Problem — Your answer should be the lines below from the one holding "Webdesign: Clickbizz Internet" through the one holding "[Project Example 1 – Magazine] (547, 1953)", copied exactly and with nothing else.

Records to process —
━━━━

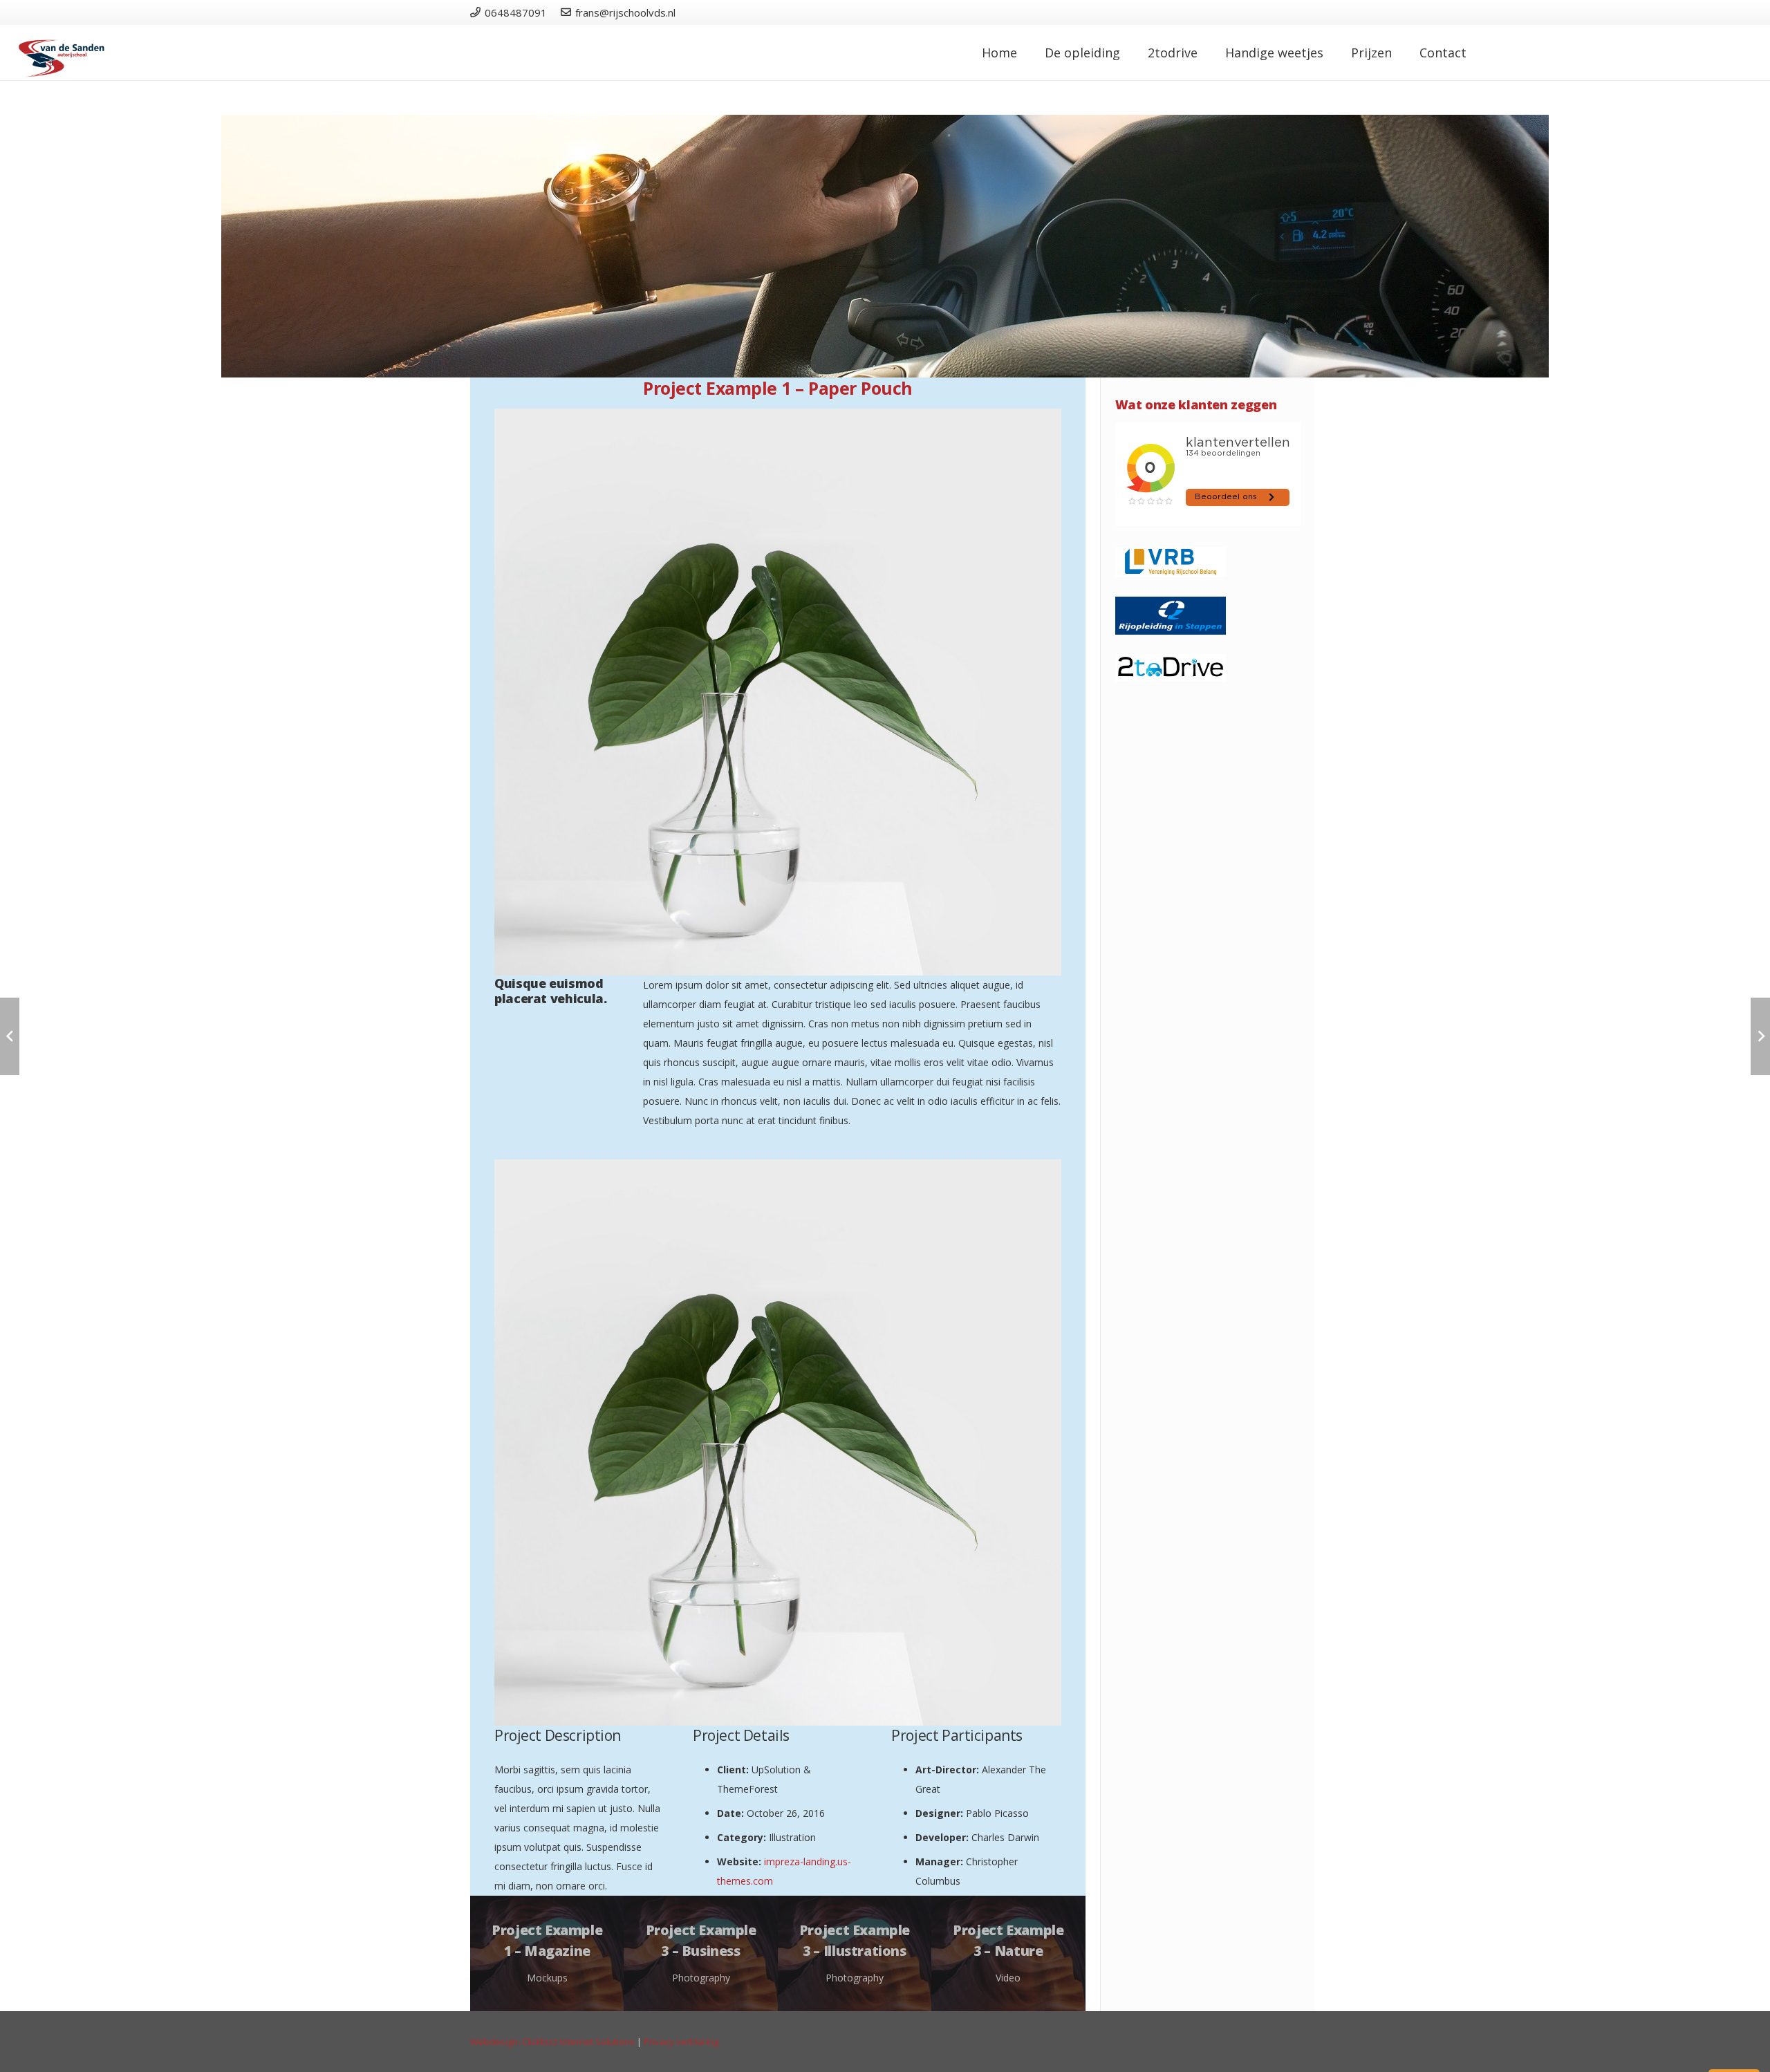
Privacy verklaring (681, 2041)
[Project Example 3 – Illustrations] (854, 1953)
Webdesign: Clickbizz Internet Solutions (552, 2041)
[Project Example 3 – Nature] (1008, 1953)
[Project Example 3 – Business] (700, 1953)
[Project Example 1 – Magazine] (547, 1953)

━━━━

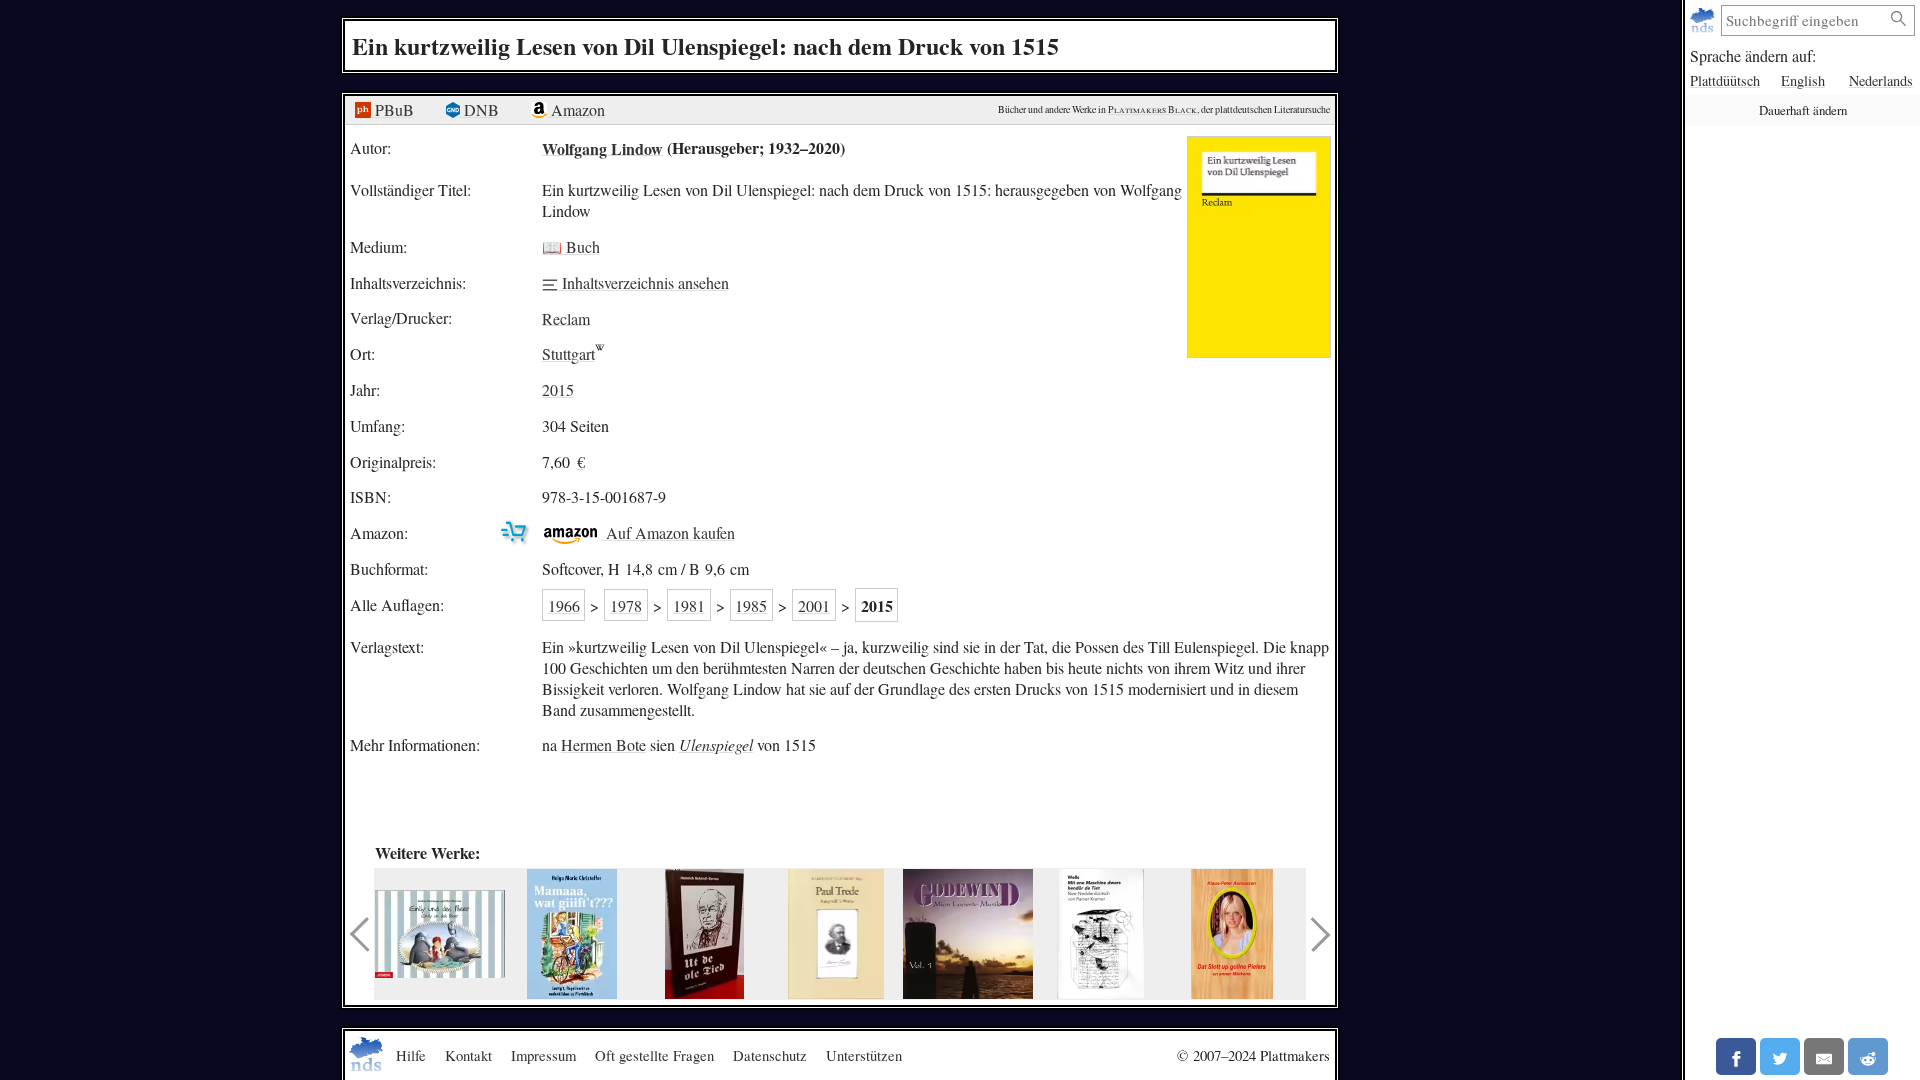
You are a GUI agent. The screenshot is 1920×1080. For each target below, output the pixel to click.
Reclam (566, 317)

━━━━

Answer space —
Webdesign: Clickbizz Internet Solutions (552, 2041)
[Project Example 3 – Nature] (1008, 1953)
[Project Example 3 – Business] (700, 1953)
[Project Example 1 – Magazine] (547, 1953)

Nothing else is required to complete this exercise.